Only the lines from the one holding "The height and" to the final line of the material below belong in the answer, transcribed exactly.

------ Supplied material

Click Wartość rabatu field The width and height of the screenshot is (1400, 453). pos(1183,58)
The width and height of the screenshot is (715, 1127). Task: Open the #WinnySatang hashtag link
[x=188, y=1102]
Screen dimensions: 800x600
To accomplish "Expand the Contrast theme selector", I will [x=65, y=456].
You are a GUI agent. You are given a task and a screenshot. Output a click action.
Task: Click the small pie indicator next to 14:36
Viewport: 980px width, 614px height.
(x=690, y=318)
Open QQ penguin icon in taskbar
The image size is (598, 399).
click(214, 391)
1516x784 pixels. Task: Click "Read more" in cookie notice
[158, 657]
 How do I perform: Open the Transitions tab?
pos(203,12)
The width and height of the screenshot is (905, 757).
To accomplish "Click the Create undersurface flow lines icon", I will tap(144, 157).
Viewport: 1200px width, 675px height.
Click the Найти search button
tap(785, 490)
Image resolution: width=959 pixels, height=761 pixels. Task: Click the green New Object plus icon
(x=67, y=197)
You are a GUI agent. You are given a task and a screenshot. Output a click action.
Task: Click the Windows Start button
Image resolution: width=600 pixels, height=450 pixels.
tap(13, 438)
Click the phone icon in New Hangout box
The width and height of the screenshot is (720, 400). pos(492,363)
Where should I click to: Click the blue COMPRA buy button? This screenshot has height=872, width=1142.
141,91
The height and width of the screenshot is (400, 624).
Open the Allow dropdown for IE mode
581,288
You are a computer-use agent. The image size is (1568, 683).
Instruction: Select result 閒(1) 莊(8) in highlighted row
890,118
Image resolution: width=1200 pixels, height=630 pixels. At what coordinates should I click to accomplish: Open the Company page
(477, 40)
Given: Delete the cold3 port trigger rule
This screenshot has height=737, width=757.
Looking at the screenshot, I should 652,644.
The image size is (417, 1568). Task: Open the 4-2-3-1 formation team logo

------------

* _Expected answer_
The height and width of the screenshot is (400, 624).
Open the Allow dropdown for IE mode
581,288
You are a computer-use agent. The image size is (1568, 683).
Instruction: Select result 閒(1) 莊(8) in highlighted row
890,118
Image resolution: width=1200 pixels, height=630 pixels. At what coordinates should I click to accomplish: Open the Company page
(477, 40)
Given: Delete the cold3 port trigger rule
This screenshot has height=737, width=757.
Looking at the screenshot, I should 652,644.
The image size is (417, 1568). Task: Open the 4-2-3-1 formation team logo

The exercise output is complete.